AUTOWERTE DAX-FAVORITEN
Autowerte waren dementsprechend die Favoriten im Dax. BMW-Aktien verteuerten sich an der Spitze um 4,66 Prozent auf 61,590 Euro. Für Daimler-Papiere ging es um 3,10 Prozent auf 55,280 Euro nach oben, die Vorzüge von Volkswagen stiegen um 3,28 Prozent auf 122,90 Euro. BMW hatte zum Jahresauftakt ein kräftiges Verkaufsplus verbucht, die VW-Tochter Audi hatte einen Rekordabsatz gemeldet. Stützend auf VW- Titel wirkte zudem, dass sich der Konzern nach vergleichsweise geräuschlosen Verhandlungen mit den Tarifpartnern auf einen neuen Haustarifvertrag geeinigt hatte. Als weiteren Kurstreiber für Autoaktien nannten Börsianer eine angehobene Prognose von Toyota.
Zu den schwächsten Werten im Leitindex zählten die Aktien des Düngemittelherstellers K+S , sie verbilligten sich um 0,86 Prozent auf 57,500 Euro. Auslöser waren Börsianern zufolge gedämpfte Preiserwartungen für Indien. Am Markt kursierten Gerüchte, wonach der Konzern dort bei Verträgen möglicherweise nicht den zuvor in China vereinbarten Preis von 400 Dollar je Tonne Kali durchsetzen könnte.

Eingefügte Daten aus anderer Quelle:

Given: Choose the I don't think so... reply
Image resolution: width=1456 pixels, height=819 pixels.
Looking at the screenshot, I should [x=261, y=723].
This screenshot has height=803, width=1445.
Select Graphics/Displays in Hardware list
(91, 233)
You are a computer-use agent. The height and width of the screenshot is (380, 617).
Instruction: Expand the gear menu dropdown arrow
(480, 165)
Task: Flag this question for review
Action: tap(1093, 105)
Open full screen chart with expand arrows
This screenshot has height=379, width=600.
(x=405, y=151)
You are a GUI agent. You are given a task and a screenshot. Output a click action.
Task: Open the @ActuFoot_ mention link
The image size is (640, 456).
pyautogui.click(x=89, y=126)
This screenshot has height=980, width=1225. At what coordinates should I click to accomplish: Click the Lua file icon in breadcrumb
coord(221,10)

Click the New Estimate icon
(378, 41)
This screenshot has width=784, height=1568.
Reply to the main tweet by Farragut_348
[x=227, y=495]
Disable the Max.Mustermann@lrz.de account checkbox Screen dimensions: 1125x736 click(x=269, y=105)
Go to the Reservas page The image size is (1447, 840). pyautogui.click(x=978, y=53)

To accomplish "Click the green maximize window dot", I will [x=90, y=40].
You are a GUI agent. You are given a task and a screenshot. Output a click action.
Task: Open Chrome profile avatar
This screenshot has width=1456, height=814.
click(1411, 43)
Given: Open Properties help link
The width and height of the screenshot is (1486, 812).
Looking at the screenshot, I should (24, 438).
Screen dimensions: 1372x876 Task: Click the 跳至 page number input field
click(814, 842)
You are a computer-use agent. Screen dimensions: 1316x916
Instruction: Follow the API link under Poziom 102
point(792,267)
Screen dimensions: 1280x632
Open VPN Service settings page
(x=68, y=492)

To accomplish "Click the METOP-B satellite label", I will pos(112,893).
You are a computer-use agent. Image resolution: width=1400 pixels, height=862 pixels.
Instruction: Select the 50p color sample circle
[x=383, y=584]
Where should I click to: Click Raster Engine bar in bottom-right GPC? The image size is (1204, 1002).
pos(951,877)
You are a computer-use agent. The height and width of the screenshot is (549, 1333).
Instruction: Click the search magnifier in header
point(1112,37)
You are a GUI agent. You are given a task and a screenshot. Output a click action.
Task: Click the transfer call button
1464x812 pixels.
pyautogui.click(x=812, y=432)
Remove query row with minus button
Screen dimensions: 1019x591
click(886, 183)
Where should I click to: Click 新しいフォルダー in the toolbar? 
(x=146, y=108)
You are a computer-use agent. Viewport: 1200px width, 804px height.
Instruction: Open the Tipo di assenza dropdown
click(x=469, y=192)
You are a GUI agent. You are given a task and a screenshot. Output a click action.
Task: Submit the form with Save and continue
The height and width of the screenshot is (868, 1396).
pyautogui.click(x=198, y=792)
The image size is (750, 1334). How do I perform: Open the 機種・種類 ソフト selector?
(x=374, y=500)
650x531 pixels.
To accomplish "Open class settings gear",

DEUTSCHE WOHNEN NACH ANALYSTENÄUSSERUNG PLUS 4,5 PROZENT
Der Kranbauer Demag Cranes hatte indes einen stärker als erwartet ausgefallenen Schub bei den Aufträgen zum Beginn des Geschäftsjahres gemeldet. Die im MDax notierten Titel verteuerten sich um 1,12 Prozent auf 37,350 Euro. Noch besser schlugen sich die Aktien von Deutsche Wohnen , die um 4,51 Prozent auf 10,780 Euro zulegten. Sie profitierten von einer positiven Studie der US-Bank Morgan Stanley.
Im TecDax setzten die Aktien von Solarworld ihren Höhenflug nach den Zahlen vom Vortag fort und gewannen 2,64 Prozent auf 8,560 Euro. Die Titel von Jenoptik verloren nach vorläufigen Zahlen zum Gesamtjahr 1,61 Prozent auf 5,884 Euro, obwohl der Konzern in die schwarzen Zahlen zurückgekehrt war. Ein Händler betonte, die Resultate seien nur im Rahmen der Erwartungen ausgefallen. Zudem seien die Papiere in den vergangenen Wochen schon gut gelaufen.
MODERATE GEWINNE AUCH IN EUROPA UND USA
Der EuroStoxx 50 schloss mit einem Plus von 0,37 Prozent bei 3042,50 Punkten. Moderate Gewinne verbuchten auch die Leitindizes in Paris und London. Der Dow Jones ) in New York lag zum europäischen Handelsschluss ebenfalls in der Gewinnzone.
Am Rentenmarkt sank die durchschnittliche Rendite börsennotierter Bundeswertpapiere auf 2,91 (Vortag: 2,93) Prozent. Der Rentenindex Rex stieg um 0,13 Prozent auf 122,34 Punkte. Der Bund Future verlor 0,03 Prozent auf 122,82 Punkte. Der Referenzkurs des Euro legte zu, die Europäische Zentralbank setzte ihn auf 1,3635 (1,3553) US-Dollar fest. Der Dollar kostete damit 0,7334 (0,7378) Euro.